L'histoire :
Un homme traverse un hangar désert, qui ressemble plus à un labyrinthe qu'à autre chose. Il finit par en ressortir, avec un bidon d'essence duquel il ne tire que quelques gouttes. Il prend la route, accompagné d'une belle jeune femme tirée à quatre épingles. Celle-ci n'est étonnée de rien. Elle connaît beaucoup de choses sur l'homme, à commencer par son prénom, Achille. La voiture roule dans un décor post-apocalyptique désert. Après un échange de cigarettes, Achille essaie de se concentrer pour répondre à la demande de la jeune femme : il doit se souvenir. Mais de quoi ? Il ne s'en souvient pas... Elle, en revanche, sait tout de lui, de sa vie, sa jeunesse... Alors que la nuit approche et qu'ils doivent se reposer, Achille doit chercher de l'essence pendant que la jeune femme s'installe dans un hôtel. Mais Achille rentre dans une librairie et choisit une série de BD. Il oublie l'essence. A l'hôtel, la réceptionniste l'amène à sa chambre, sa propre chambre d'enfant... et le lendemain, heureux de son choix, il est prêt à repartir...

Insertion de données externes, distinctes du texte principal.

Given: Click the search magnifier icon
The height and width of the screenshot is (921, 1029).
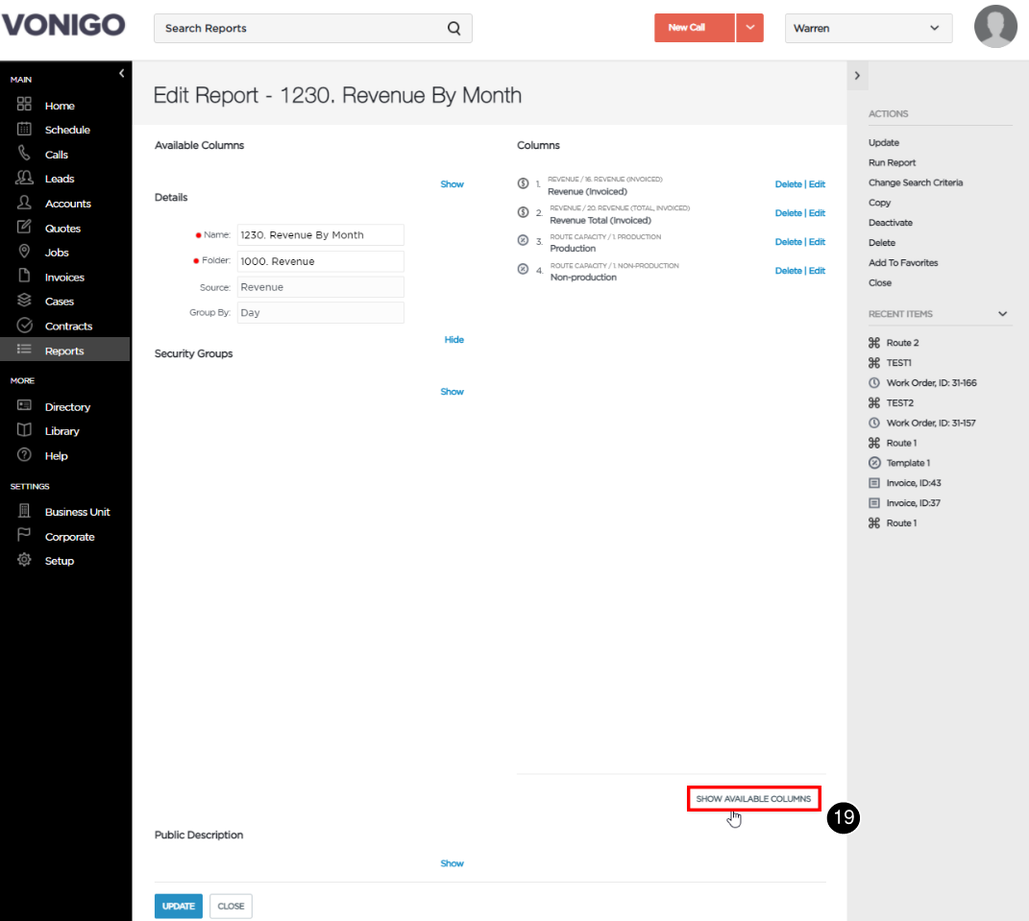Looking at the screenshot, I should (x=454, y=28).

Ce qu'on en pense sur la planète BD :
Un amateur de voitures, bricoleur de génie et fan de bande dessinée, sillonne le purgatoire en essayant de se souvenir de sa propre mort... Ça doit commencer, forcément, dans un décor digne de Mad Max, un désert sans pétrole, où les héros se déplacent dans le désert à la recherche de carburant. L'histoire imaginée par Fred Bernard est intéressante : un polar écologique, mâtiné d'espionnage, sur fond de science-fiction. Ou peut-être est-ce l'inverse ? Il mélange les genres avec bonheur et assène un certain nombre de clins d'œil à ses glorieux anciens. La narration est fluide et les verrous sautent les uns après les autres dans la mémoire d'Achille. Le lecteur, lui, est suspendu aux mots de l'ange gardien d'Achille, qui distille les informations. D'emblée, on est plongé dans une atmosphère étrange, parfaitement posée par Benjamin Flao. Le nantais multiplie les références, son trait emprunte aux plus grands, de Moebius à Druillet en passant par Pratt (l'ange lui doit beaucoup, ou est-ce à Goossens ?) C'est beau, parfois à la limite du grandiose. Ce one shot onirique, aux paysages immenses et aux constructions complexes repose sur le dépassement du rapport à la mort du héros et de sa capacité à regarder ses erreurs en face : on goûte la polysémie du mot « essence », carburant ici hautement philosophique... La chute est peut-être un poil convenue mais on s'en fiche, car ici, c'est le procès qui intéresse, et il est diablement réussi.